- Born: Josep Antoni Rom Rodríguez 23 March 1963 Barcelona, Spain
- Died: 8 November 2025 (aged 62) Spain
- Occupation: University Teacher
- Known for: Rector of Universitat Ramon Llull (2022–2025)

= Josep Antoni Rom Rodríguez =

Spanish historian and academic (1963–2025)

Josep Antoni Rom Rodríguez (23 March 1963 – 8 November 2025) was a Spanish historian and academic.

== Life and career ==
Rom Rodríguez was born in Barcelona on 23 March 1963. He graduated in Contemporary History from the University of Barcelona in 1987, and received his PhD in Advertising and Public Relations from Ramon Llull University in 2004, where he became a professor.
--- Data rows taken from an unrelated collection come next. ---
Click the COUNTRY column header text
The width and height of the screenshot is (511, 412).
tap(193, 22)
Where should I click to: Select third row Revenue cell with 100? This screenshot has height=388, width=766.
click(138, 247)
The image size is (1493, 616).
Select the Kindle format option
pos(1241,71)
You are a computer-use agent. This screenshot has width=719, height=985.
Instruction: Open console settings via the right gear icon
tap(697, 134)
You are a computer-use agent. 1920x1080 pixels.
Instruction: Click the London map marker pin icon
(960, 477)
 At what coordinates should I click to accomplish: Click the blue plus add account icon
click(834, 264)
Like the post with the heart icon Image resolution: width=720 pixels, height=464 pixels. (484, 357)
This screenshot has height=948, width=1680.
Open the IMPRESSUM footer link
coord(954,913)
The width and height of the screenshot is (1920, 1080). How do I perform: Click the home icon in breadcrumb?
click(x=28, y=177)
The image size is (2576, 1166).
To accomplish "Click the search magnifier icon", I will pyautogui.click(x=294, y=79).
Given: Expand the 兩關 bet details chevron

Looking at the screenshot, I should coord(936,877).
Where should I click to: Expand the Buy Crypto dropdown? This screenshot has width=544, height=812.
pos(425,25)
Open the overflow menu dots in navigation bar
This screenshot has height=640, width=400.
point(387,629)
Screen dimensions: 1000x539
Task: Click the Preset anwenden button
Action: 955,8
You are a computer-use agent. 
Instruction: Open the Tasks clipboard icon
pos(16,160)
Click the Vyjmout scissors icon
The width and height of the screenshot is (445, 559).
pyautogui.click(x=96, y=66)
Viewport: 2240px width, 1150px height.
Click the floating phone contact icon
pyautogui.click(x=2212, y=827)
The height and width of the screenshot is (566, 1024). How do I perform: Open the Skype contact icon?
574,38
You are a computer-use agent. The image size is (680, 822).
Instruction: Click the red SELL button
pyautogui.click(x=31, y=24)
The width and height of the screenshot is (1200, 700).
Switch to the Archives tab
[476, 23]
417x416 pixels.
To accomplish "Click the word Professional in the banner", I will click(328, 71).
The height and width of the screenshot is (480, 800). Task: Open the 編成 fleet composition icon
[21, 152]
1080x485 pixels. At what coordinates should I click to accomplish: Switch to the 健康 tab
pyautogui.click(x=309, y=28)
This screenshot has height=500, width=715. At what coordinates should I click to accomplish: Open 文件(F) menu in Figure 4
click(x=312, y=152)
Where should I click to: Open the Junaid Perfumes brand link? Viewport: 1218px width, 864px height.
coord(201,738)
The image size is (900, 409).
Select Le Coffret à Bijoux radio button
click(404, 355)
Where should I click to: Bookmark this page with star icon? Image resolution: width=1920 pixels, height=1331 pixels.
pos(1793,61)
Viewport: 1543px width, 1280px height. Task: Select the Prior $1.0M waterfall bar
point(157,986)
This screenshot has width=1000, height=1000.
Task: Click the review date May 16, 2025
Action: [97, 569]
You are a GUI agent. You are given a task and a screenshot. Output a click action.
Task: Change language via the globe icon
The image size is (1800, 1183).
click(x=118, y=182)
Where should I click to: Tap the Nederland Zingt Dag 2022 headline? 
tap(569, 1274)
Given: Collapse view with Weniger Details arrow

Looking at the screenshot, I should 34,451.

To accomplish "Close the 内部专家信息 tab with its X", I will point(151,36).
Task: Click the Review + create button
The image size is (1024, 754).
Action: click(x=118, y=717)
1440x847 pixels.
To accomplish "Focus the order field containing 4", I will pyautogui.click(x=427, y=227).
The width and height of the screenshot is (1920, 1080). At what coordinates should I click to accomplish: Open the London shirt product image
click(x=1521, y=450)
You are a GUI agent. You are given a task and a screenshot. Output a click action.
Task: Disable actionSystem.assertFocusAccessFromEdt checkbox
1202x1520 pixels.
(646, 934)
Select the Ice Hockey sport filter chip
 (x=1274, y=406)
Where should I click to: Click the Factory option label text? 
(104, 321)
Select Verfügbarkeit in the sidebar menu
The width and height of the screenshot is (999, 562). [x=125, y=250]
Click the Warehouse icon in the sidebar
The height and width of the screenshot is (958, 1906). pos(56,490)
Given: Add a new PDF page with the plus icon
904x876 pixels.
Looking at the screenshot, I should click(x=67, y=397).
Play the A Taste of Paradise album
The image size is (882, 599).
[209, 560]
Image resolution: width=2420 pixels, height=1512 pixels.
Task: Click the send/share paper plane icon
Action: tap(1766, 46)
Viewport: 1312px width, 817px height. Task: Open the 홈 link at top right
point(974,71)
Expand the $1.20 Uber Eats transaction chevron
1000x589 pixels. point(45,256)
He was involved in various entities linked to the Archbishopric of Barcelona.

He joined the Blanquerna Foundation in 1994, where he co-founded the Blanquerna-URL Faculty of Communication and International Relations, where he was Vice-Dean of Technology since 1998 and Director of the Bachelor's Degree in Advertising course since 2016. He was Vice-Rector for Research and Innovation at URL from September 2020 to September 2022. He has carried out an outstanding scientific and teaching activity related to advertising and marketing.

Rom Rodríguez was appointed rector of the URL in September 2022, replacing Josep Maria Garrell, a position he held until his death.

Rom Rodríguez died from a heart attack in the early hours of 8 November 2025, at the age of 61. Several personalities gave their condolences, including the president of the Generalitat of Catalonia, Salvador Illa.